International Society of Dynamic Games

  • DGA Seminar: Elena Parilina

    Elena Parilina
    Saint Petersburg State University, Russia

    Dynamic Games and Applications Seminar

    ShapG: new feature importance method based on the Shapley value

    Jan 23, 2025   11:00 AM — 12:00 PM (Montreal time)

    Zoom webinar link

    With wide application of Artificial Intelligence (AI), it has become particularly important to make decisions of AI systems explainable and transparent. In this paper, we proposed a new Explainable Artificial Intelligence (XAI) method called ShapG (Explanations based on Shapley value for Graphs) for measuring feature importance. ShapG is a model-agnostic global explanation method. At the first stage, it defines an undirected graph based on the dataset, where nodes represent features and edges are added based on calculation of correlation coefficients between features. At the second stage, it calculates an approximated Shapley value by sampling the data taking into account this graph structure. The sampling approach of ShapG allows to calculate the importance of features efficiently, i.e. to reduce computational complexity. Comparison of ShapG with other existing XAI methods shows that it provides more accurate explanations for two examined datasets. We also compared other XAI methods developed based on cooperative game theory with ShapG in running time, and the results show that ShapG exhibits obvious advantages in its running time, which further proves efficiency of ShapG. In addition, extensive experiments demonstrate a wide range of applicability of the ShapG method for explaining complex models. We find ShapG an important tool in improving explainability and transparency of AI systems and believe it can be widely used in various fields. (Joint work with Chi Zhao and Jing Liu.)

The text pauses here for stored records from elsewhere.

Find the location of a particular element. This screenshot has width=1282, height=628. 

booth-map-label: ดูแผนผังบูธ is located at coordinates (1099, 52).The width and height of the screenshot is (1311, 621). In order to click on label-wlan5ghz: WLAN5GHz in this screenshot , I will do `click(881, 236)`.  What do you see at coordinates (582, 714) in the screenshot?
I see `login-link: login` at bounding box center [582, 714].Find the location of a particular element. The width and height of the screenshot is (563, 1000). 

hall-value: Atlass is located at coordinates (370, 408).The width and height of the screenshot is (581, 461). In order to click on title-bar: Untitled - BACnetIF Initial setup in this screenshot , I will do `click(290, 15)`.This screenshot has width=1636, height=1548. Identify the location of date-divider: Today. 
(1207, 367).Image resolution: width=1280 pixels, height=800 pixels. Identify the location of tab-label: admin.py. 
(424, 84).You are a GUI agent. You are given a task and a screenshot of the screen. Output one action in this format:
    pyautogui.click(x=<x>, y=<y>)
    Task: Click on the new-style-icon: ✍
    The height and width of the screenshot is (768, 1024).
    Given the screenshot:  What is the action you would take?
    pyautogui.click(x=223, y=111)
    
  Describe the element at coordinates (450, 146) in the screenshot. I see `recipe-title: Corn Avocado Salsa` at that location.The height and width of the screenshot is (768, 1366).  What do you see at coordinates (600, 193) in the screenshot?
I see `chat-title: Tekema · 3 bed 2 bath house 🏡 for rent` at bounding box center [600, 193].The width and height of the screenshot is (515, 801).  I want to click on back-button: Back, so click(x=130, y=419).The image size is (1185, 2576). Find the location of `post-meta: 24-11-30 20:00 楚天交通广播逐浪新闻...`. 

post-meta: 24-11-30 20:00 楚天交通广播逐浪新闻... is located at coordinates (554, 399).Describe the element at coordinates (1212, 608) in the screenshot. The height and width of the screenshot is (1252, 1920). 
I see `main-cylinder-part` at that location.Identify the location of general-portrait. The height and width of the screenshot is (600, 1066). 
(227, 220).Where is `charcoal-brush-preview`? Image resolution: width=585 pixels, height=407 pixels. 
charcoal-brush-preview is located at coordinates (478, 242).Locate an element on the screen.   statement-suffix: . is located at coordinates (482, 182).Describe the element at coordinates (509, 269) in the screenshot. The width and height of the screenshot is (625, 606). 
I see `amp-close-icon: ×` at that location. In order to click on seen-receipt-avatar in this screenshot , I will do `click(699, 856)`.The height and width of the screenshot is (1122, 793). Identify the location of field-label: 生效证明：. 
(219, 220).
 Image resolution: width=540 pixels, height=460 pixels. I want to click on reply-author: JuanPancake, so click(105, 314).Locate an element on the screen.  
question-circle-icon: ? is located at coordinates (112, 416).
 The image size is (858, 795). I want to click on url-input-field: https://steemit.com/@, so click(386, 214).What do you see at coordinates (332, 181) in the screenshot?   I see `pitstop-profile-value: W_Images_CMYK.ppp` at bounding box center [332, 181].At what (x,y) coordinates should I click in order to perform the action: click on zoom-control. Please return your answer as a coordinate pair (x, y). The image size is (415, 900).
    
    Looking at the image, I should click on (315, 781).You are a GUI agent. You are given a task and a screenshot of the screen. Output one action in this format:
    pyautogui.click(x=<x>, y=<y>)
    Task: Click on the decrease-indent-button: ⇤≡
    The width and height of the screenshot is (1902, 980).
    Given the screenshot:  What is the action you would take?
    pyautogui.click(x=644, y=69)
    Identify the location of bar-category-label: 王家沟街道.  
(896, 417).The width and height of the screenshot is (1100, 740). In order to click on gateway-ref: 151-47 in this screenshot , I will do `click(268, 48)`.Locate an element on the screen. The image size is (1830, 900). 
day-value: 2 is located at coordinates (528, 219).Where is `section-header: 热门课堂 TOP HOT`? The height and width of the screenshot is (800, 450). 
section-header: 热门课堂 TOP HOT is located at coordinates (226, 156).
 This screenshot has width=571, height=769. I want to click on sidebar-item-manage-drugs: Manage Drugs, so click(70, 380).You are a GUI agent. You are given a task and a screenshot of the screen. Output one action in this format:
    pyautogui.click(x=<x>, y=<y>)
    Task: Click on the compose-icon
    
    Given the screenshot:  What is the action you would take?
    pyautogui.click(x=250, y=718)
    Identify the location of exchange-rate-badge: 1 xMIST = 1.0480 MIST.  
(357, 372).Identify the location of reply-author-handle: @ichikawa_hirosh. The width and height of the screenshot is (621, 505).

  • DGA Seminar: Guillaume Bataille

    Guillaume Bataille
    Aix-Marseille School of Economics, France

    Dynamic Games and Applications Seminar

    Welfare Effects of Prey-Refuge in Fisheries

    Nov 28, 2024 11:00 AM — 12:00 PM (Montreal time)

    Zoom webinar link

    In this paper, I use a tractable predator-prey model with endogenous harvesting to assess the impact of a prey refuge on fishery performance. Using a two-stage game framework, where the prey-refuge consistently protects a portion of the environment from predators, this paper investigates: $(i)$ how fishers modify their behavior in the presence of a prey-refuge and $(ii)$ the conditions under which the prey-refuge enhances the social welfare. The results show that reducing the intensity of species interactions via the prey-refuge diminishes fishing pressure on both prey and predator populations. Interestingly, although full prey protection maximizes the payoff from prey harvesting, it does not necessarily minimize the predator’s fishing payoff. Necessary and sufficient conditions for the existence of positive cooperative surplus are provided. Numerical examples reveal that the overall efficiency of the fishery, influenced by the prey-refuge, is highly contingent on fishers’ willingness to wait for its benefits (i.e., the discount factor). Specifically, when fishers are sufficiently patient, the prey-refuge improves social welfare. Finally, prey refuge implementation can also occur when transfers are not allowed, or when fishers coordinate their fishing strategy. This paper contributes to the fishery management literature by proposing an alternative approach that can promote efficiency through indirect incentives.

  • DGA Seminar: Monika Tomar

    Monika Tomar
    Purdue University, United States

    Dynamic Games and Applications Seminar

    A Differential Game Approach for the Opioid Epidemic

    Nov 21, 2024 11:00 AM — 12:00 PM

    Zoom webinar link

    Under the continuous evolution of the opioid epidemic in the US, the recent increase in addiction as well as overdose deaths due to synthetic opioids, despite increased regulations on prescription practices, warrant a more long-term forward-looking approach incorporating the strategic responses of the other stakeholders. In this work, we model the interactions between the multiple stakeholders, as a three player non-cooperative differential game between the government, health-care providers and the illicit drug providers. The state dynamics for our differential game approach is built upon a recent data-driven epidemiological model on the opioid addiction in Tennessee, extending it to include the effects of the controls or strategies of the three players. In this paper, we compute the open loop Nash Equilibrium using the minimum principle and analyze the equilibrium control strategies of the three players and compare the optimal state trajectory of the system with that of the uncontrolled system.